Right after surgery, the patient can expect to delight in a much more resonant voice of good quality. The results are often highly impressive. The patient does not need to maintain voice rest and may speak right away. He or she will also notice an improvement in their shortness of breath, because they are now able to dose their breathing better. Their swallowing problems will improve noticeably as well.
Vocal fold augmentation (fat augmentation) in a female patient
1 day before surgery
1 day after surgery
4 weeks after surgery
Vocal fold augmentation (fat augmentation) in a male patient
1 day before surgery
1 day after surgery
3 weeks after surgery
What happens during the postoperative phase?
As mentioned above, the patient does not need to maintain voice rest after surgery for vocal cord paralysis using fat augmentation. The only wounds that need to heal are at the injection sites, but these close up relatively fast.
After a brief period, the patient should start postoperative voice therapy aimed at relearning a good phonation pattern to counteract the bad habits acquired by compensating for the paralysis. The longer vocal fold paralysis has been manifest, the longer the voice therapy aftercare phase can be anticipated to last.

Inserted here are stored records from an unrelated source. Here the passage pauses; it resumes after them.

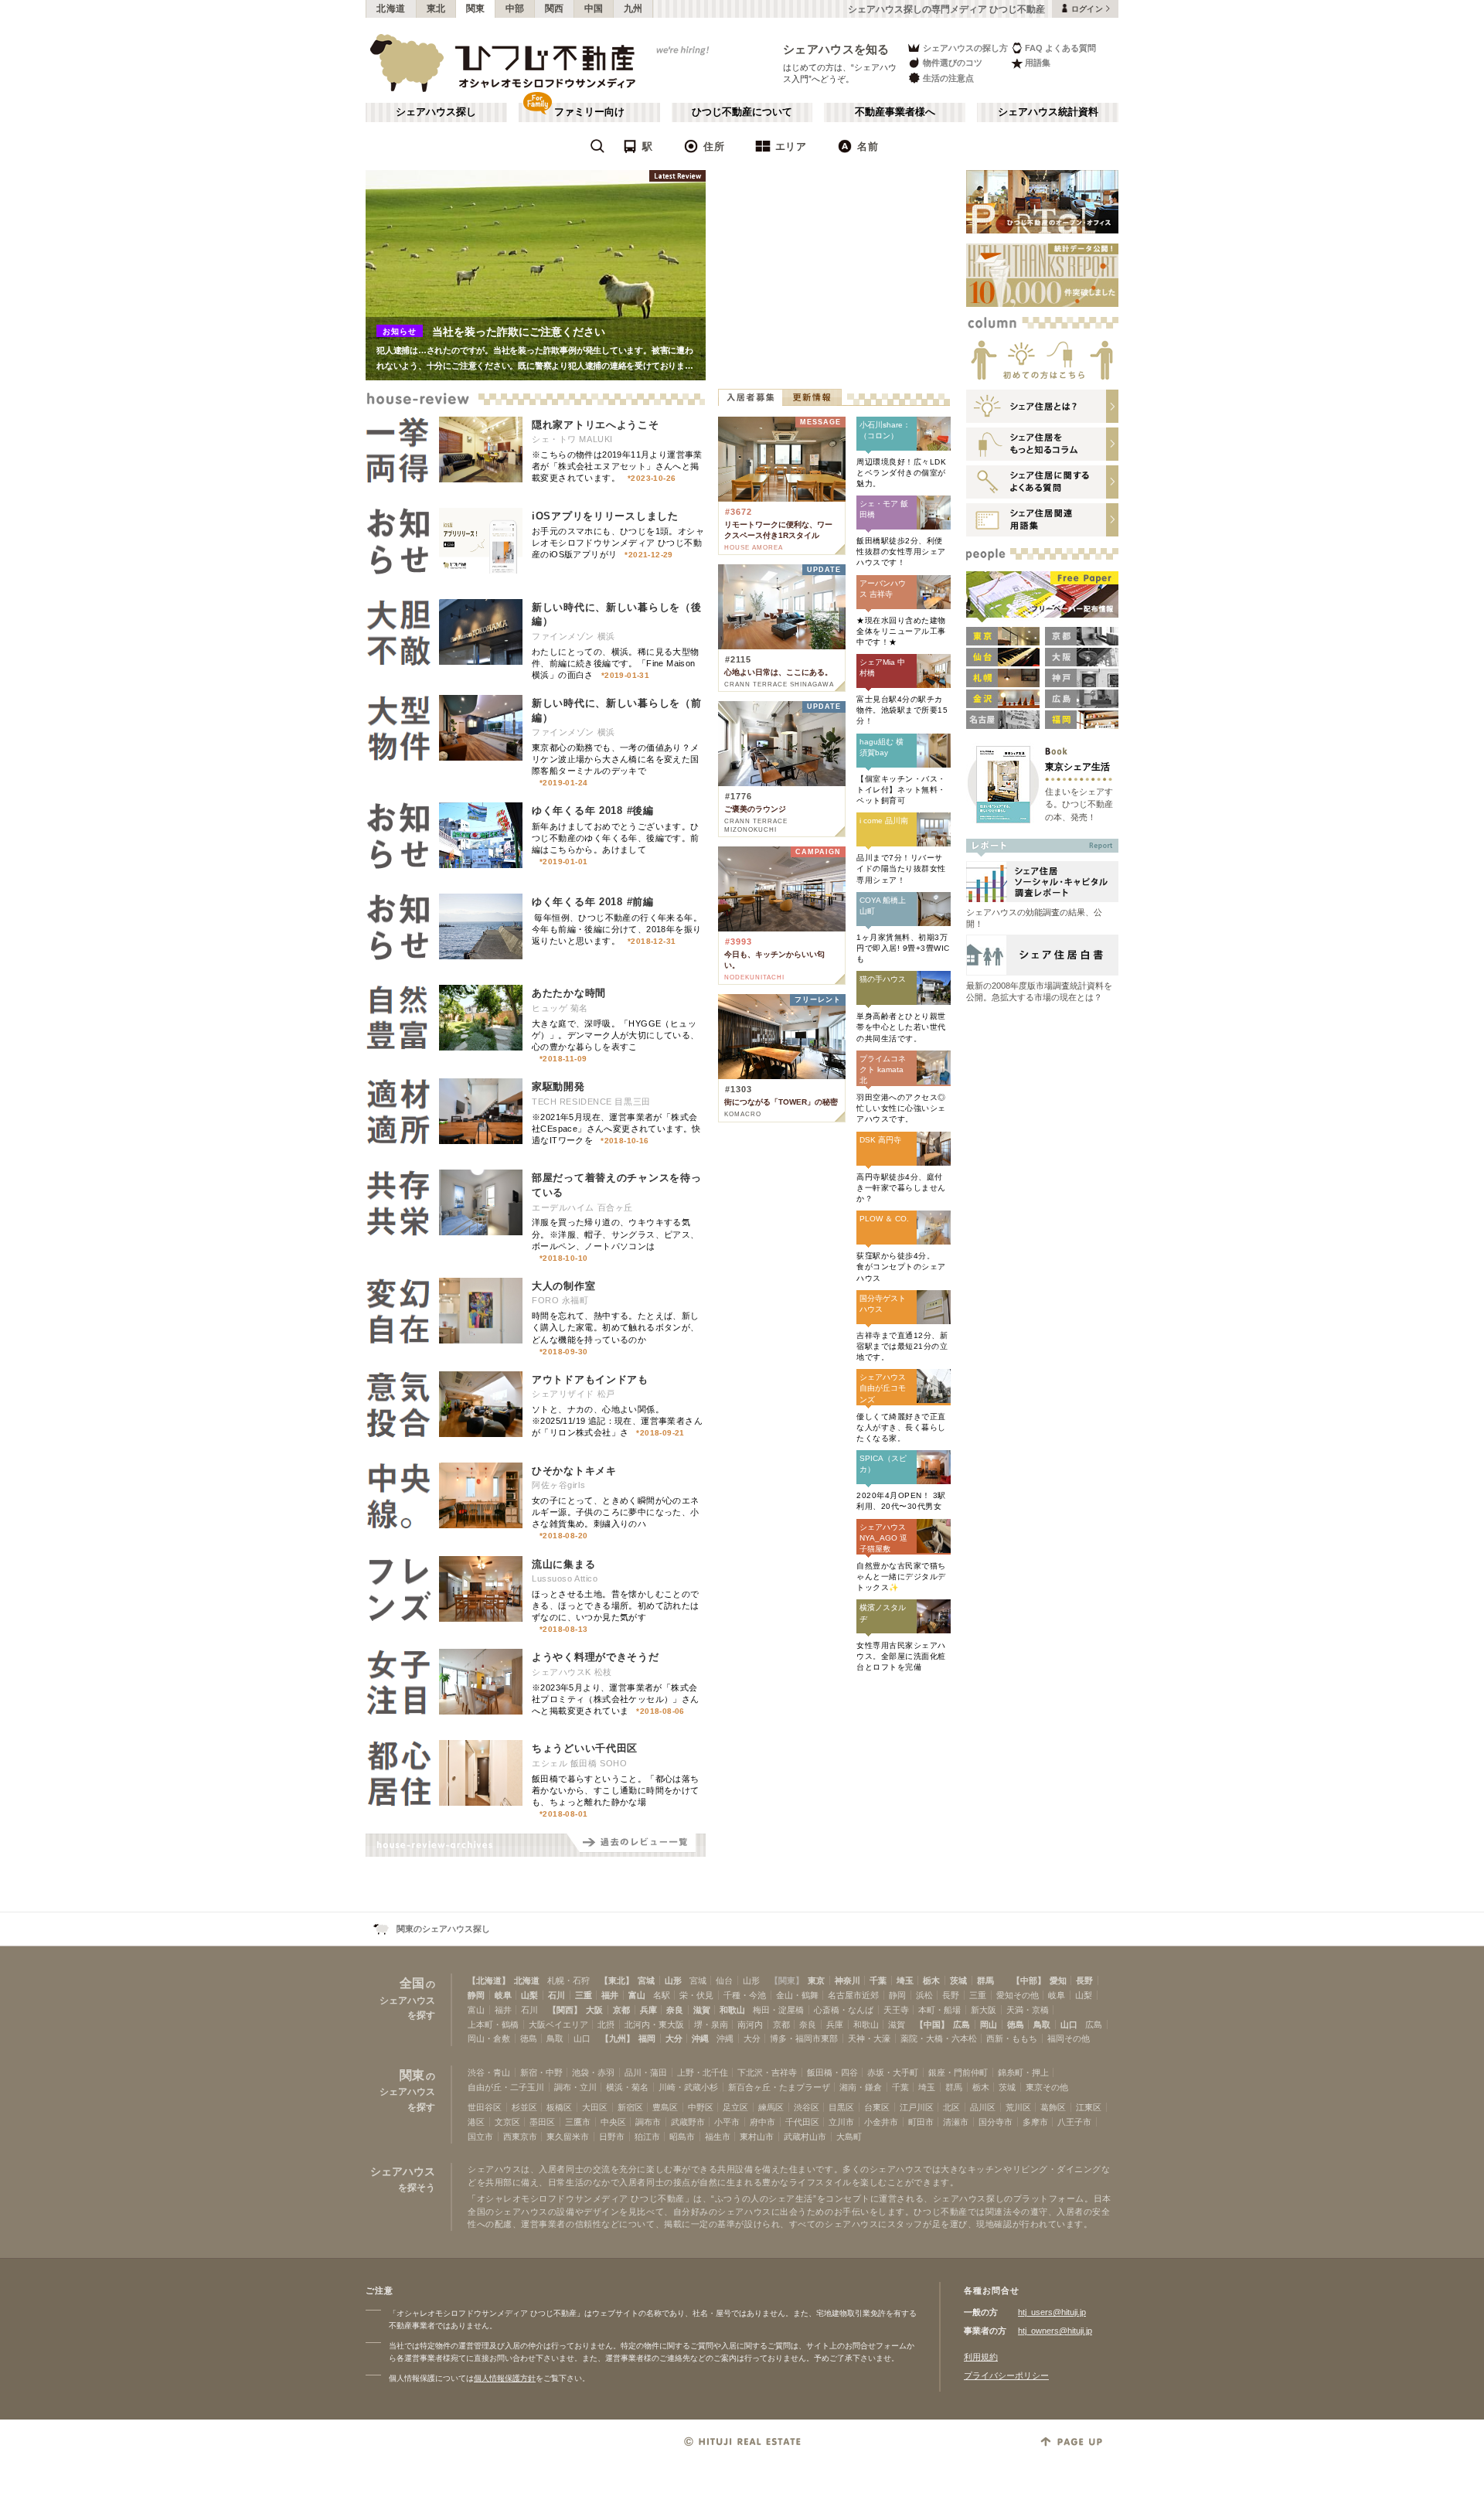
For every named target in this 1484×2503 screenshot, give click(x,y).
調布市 (648, 2122)
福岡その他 (1068, 2038)
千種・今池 (744, 1995)
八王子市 (1074, 2122)
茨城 (958, 1980)
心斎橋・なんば (843, 2009)
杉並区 (524, 2107)
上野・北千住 (702, 2072)
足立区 (735, 2107)
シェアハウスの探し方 (965, 48)
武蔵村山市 (805, 2136)
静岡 (476, 1995)
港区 (476, 2122)
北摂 (605, 2024)
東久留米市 (567, 2136)
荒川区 (1018, 2107)
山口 (1068, 2024)
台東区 (877, 2107)
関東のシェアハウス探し (443, 1928)
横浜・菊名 (627, 2087)
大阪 (594, 2009)
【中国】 (932, 2024)
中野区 (700, 2107)
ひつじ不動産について (742, 112)
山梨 (529, 1995)
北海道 (391, 8)
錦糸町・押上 (1023, 2072)
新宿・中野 (541, 2072)
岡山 (988, 2024)
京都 (621, 2009)
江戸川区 (917, 2107)
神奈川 (847, 1980)
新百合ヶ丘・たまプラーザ (779, 2087)
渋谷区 (806, 2107)
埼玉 (905, 1980)
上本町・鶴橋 (493, 2024)
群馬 (985, 1980)
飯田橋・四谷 (832, 2072)
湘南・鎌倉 (860, 2087)
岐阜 (503, 1995)
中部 (515, 8)
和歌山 (732, 2009)
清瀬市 (955, 2122)
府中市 (762, 2122)
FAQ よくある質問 (1060, 48)
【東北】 (617, 1980)
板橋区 (559, 2107)
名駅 (661, 1995)
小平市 (727, 2122)
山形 (673, 1980)
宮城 (646, 1980)
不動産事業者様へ (895, 112)
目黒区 (841, 2107)
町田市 (921, 2122)
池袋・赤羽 (593, 2072)
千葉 (878, 1980)
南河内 (750, 2024)
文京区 (507, 2122)
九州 (633, 8)
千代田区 (802, 2122)
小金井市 (881, 2122)
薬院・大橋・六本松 (938, 2038)
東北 (436, 8)
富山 (636, 1995)
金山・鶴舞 (797, 1995)
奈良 (674, 2009)
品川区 (983, 2107)
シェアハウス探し (436, 112)
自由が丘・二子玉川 (506, 2087)
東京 (816, 1980)
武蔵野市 (688, 2122)
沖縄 (700, 2038)
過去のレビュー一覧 (636, 1845)
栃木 (931, 1980)
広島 (961, 2024)
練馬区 (771, 2107)
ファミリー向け (589, 112)
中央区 (613, 2122)
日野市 (612, 2136)
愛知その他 (1017, 1995)
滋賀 (701, 2009)
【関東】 (787, 1980)
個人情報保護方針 (505, 2378)
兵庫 (648, 2009)
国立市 (480, 2136)
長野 (1084, 1980)
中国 (594, 8)
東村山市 (757, 2136)
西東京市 (520, 2136)
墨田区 (542, 2122)
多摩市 (1035, 2122)
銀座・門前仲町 (958, 2072)
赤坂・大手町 (892, 2072)
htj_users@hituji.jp (1052, 2312)
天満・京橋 (1027, 2009)
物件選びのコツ (952, 62)
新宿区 (630, 2107)
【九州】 (618, 2038)
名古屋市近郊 (853, 1995)
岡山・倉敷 (489, 2038)
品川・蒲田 (646, 2072)
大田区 (595, 2107)
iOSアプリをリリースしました (605, 516)
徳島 (1015, 2024)
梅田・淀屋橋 (778, 2009)
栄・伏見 (696, 1995)
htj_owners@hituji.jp (1055, 2330)
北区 (951, 2107)
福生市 (717, 2136)
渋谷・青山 (489, 2072)
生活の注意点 (948, 78)
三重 (583, 1995)
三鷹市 (578, 2122)
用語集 (1037, 62)
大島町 (849, 2136)
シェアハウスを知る (836, 49)
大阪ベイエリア (558, 2024)
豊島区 (665, 2107)
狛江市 (647, 2136)
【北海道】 (489, 1980)
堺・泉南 (711, 2024)
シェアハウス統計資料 (1048, 112)
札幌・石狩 (568, 1980)
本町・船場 (939, 2009)
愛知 (1058, 1980)
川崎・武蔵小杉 (688, 2087)
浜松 (924, 1995)
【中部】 (1029, 1980)
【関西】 (565, 2009)
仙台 (724, 1980)
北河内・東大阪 (654, 2024)
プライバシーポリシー (1006, 2375)
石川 (556, 1995)
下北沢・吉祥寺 (767, 2072)
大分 (673, 2038)
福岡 (646, 2038)
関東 (475, 8)
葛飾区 (1053, 2107)
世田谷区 (485, 2107)
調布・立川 (575, 2087)
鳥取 (1041, 2024)
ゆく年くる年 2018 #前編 (593, 902)
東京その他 (1047, 2087)
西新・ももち (1011, 2038)
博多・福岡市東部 (804, 2038)
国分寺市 (996, 2122)
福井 (609, 1995)
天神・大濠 (869, 2038)
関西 (554, 8)
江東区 (1088, 2107)
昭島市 (682, 2136)
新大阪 (983, 2009)
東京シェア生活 (1077, 766)
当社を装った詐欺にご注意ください (518, 331)
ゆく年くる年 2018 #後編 (593, 810)
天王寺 (896, 2009)
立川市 (841, 2122)
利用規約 (981, 2357)
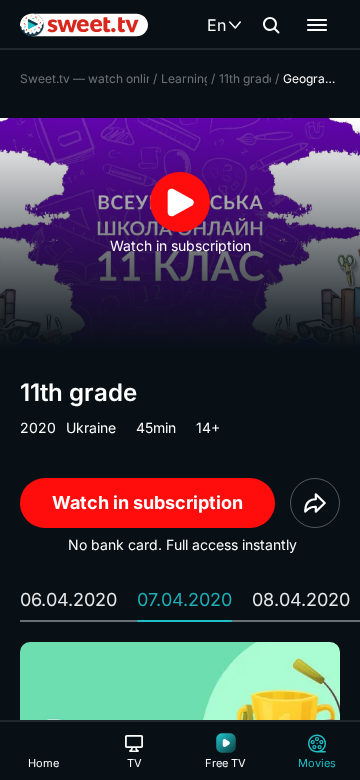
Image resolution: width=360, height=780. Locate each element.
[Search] (271, 25)
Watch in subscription (147, 502)
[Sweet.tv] (84, 25)
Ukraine (91, 427)
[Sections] (317, 25)
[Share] (315, 503)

As encouragement, unilateral vocal cord paralysis can be treated using Dr. Wohlt's method of vocal fold augmentation, no matter how long the paralysis has lasted. Even patients whose vocal fold paralysis has been present for decades can benefit immensely from this method and have their former voice returned.
A voice of good quality can likewise be given back to even those patients who have suffered from vocal cord paralysis for more than 40 years. It is moving to see the joy expressed by a person who has been afflicted by voicelessness when they can hear the sound of their former voice once again after as long as up to four decades.